In the data that follows, each entry is to be restated exactly.

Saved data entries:

—————

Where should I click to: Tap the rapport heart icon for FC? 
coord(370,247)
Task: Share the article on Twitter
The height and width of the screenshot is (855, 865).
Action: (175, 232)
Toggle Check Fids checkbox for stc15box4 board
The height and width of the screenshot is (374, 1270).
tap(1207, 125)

—————

■ Task output:
Where should I click to: Tap the rapport heart icon for FC? 
coord(370,247)
Task: Share the article on Twitter
The height and width of the screenshot is (855, 865).
Action: (175, 232)
Toggle Check Fids checkbox for stc15box4 board
The height and width of the screenshot is (374, 1270).
tap(1207, 125)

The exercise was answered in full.